In the next five years in order to sustain its bases in Antarctica, India aims to have its first Polar Research Vessel (PRV) as told by Union Earth Sciences Minister Kiren Rijiju.
He noted that in 2014, the Cabinet had approved Rs 1,051 crore to acquire the vessel. A tender was also floated for the same. The government later abandoned the project as the company which had got the order to build the ship raised certain conditions that were not part of the tender process.
“However another effort was initiated and now, we are ready with the proposal to be moved by the EFC (Expenditure Finance Committee),” Mr Rijiju said.
The cost of the vessel is now estimated to be ₹ 2,600 crore, he noted. “I am hopeful that in this financial year, we should be ready to propose this estimate and move in the Cabinet. In the next five years, we should be ready with the ship,” Mr Rijiju stated.
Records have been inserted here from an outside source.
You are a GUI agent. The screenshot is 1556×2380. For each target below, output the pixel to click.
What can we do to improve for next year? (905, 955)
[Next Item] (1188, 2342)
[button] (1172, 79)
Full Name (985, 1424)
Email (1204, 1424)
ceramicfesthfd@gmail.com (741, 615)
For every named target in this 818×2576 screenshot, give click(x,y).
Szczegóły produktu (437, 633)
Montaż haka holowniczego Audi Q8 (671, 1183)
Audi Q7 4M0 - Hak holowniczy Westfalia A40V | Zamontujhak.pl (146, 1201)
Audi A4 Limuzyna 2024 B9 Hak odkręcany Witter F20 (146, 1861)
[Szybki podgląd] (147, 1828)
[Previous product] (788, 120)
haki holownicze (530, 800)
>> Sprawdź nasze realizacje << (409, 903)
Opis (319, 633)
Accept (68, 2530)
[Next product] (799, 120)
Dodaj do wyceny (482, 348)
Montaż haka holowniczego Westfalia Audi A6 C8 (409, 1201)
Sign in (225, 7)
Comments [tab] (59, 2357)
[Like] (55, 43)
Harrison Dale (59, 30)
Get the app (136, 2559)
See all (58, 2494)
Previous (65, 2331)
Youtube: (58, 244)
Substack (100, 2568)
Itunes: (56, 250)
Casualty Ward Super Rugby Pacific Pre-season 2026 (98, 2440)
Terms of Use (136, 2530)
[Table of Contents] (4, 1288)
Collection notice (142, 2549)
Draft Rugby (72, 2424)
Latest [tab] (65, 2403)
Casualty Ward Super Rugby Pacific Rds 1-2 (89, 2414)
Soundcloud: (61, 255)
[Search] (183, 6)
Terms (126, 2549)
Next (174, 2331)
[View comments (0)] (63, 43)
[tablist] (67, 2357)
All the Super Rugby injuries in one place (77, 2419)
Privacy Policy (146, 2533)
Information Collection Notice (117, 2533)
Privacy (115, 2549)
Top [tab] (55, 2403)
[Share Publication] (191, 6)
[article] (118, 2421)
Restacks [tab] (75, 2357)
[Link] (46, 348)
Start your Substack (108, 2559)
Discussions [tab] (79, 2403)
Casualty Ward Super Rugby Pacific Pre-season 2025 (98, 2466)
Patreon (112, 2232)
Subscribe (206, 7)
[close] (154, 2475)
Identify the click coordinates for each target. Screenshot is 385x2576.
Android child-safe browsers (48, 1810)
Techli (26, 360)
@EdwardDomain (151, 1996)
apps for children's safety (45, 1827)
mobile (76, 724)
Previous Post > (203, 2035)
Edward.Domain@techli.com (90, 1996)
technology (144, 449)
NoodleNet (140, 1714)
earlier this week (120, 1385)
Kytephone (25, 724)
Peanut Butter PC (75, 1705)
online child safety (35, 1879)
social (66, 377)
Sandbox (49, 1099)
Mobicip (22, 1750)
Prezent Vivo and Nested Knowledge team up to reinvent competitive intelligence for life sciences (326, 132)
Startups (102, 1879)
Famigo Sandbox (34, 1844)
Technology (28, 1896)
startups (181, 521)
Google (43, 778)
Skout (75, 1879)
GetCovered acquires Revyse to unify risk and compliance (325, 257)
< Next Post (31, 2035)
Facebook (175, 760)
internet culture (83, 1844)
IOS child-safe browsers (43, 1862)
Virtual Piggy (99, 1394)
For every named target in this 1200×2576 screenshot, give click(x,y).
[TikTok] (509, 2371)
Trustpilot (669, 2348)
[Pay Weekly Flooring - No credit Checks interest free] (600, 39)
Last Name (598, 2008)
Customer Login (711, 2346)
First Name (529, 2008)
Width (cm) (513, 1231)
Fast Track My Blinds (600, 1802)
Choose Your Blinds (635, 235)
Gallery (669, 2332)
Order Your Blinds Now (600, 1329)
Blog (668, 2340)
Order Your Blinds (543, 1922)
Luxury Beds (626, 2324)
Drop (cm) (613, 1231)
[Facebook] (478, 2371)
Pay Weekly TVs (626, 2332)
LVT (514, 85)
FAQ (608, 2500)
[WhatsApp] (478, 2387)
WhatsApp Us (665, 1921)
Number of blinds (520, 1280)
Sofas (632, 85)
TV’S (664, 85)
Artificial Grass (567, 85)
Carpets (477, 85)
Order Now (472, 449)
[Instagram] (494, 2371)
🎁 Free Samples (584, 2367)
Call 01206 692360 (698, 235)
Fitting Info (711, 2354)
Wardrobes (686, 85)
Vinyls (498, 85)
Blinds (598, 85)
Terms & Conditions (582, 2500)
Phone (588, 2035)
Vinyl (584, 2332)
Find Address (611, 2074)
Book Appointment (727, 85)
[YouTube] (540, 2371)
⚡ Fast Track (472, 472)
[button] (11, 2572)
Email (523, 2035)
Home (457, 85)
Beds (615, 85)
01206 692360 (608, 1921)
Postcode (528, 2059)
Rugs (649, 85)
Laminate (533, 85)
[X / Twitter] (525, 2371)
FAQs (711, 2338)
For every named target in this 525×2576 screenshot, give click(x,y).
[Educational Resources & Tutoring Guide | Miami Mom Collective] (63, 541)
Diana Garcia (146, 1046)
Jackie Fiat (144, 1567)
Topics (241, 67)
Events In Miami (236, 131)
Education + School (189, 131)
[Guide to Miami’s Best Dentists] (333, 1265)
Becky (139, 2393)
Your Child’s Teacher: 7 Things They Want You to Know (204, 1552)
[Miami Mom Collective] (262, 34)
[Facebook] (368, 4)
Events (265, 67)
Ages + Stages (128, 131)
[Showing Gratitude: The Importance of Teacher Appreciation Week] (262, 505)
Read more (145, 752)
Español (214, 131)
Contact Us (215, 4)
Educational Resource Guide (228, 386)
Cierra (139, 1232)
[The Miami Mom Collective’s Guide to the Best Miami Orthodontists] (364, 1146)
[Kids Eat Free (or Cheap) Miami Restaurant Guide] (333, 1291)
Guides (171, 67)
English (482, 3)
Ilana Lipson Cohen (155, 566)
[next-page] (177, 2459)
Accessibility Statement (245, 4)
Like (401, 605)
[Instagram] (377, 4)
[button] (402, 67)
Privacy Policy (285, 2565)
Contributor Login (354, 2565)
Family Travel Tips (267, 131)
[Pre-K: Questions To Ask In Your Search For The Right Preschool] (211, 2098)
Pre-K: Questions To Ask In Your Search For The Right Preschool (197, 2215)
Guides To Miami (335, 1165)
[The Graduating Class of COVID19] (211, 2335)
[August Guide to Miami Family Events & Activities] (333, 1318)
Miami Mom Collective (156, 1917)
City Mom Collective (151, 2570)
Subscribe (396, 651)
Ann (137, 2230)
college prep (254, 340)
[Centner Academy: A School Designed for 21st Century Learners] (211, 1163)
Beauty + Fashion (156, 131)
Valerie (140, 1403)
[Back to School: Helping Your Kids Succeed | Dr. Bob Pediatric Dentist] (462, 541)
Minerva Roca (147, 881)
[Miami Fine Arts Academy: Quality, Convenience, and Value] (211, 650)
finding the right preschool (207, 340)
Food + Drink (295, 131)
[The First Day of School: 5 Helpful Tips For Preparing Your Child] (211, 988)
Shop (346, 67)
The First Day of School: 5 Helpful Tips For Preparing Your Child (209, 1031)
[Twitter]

The PRV will play a crucial role in supporting India’s bases in Antarctica and the Arctic. India currently operates three research base stations in the polar regions, and continuous access to these stations is essential for conducting various research activities, especially those related to climate change.
Apart from logistical support, a PRV can serve as a research platform for scientists to conduct studies in the ocean realm, including the Southern Ocean. This vessel’s acquisition is crucial as it will enable India to carry out independent polar expeditions and scientific studies in these critical regions, rather than having to charter foreign PRVs for each expedition.
India currently has three Research Base Stations in the polar region of Antarctica:
Bharati (WAP IND-Ø4), Maitri (WAP IND-Ø3), and Dakshin Gangotri (WAP IND-Ø1) and one station Himadri at 78°55 North, 11°55 East on Spitsbergen island in the Arctic (picture on the right).
Himadri is India’s first permanent Arctic Research Station located at at the International Arctic Research complex, Ny-Alesund. It was set up during India’s second Arctic expedition in June 2008 and inaugurated on the 1st of July, 2008 by the Indian Minister of Earth Science.